Start of Records to use

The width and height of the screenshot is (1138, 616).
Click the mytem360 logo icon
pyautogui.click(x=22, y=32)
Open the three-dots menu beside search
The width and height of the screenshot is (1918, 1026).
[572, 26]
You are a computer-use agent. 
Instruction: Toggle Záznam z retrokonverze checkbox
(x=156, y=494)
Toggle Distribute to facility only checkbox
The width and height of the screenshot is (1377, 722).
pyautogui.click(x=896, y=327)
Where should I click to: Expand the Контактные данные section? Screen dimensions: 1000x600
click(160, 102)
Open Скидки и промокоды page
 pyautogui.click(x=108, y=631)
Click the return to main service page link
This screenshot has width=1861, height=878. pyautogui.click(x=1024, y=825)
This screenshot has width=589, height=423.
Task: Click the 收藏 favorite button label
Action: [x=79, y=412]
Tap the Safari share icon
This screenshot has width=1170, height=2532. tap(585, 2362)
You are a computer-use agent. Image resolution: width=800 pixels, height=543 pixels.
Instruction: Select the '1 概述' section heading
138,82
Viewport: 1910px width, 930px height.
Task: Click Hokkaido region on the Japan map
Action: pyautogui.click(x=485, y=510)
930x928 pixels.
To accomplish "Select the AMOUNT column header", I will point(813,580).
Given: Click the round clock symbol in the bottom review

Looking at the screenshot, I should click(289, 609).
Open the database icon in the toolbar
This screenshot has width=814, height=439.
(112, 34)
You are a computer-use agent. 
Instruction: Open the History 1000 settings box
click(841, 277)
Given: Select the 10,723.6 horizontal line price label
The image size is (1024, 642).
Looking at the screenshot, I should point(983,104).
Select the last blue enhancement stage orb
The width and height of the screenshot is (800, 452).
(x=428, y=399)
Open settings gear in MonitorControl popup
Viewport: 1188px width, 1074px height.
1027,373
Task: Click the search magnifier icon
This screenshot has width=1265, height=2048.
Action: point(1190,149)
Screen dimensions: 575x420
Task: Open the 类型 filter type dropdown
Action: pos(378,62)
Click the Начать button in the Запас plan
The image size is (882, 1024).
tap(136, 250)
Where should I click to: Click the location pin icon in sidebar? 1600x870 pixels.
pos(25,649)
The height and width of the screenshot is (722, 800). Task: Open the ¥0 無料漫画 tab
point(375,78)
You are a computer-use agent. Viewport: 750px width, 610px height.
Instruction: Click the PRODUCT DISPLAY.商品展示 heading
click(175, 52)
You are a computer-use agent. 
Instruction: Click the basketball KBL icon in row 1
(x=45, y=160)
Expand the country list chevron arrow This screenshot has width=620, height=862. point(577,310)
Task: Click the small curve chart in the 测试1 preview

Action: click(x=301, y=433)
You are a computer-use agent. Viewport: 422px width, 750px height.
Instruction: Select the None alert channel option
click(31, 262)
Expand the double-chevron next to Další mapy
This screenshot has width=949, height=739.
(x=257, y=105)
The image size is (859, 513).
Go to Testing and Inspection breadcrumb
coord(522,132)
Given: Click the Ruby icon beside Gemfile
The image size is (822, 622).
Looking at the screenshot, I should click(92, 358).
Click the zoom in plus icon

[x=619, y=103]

End of Records to use

• Your assignment
Above are the records. Copy every line in them holding "search".

• Reply to the exercise
Open the three-dots menu beside search
Task: Click the search magnifier icon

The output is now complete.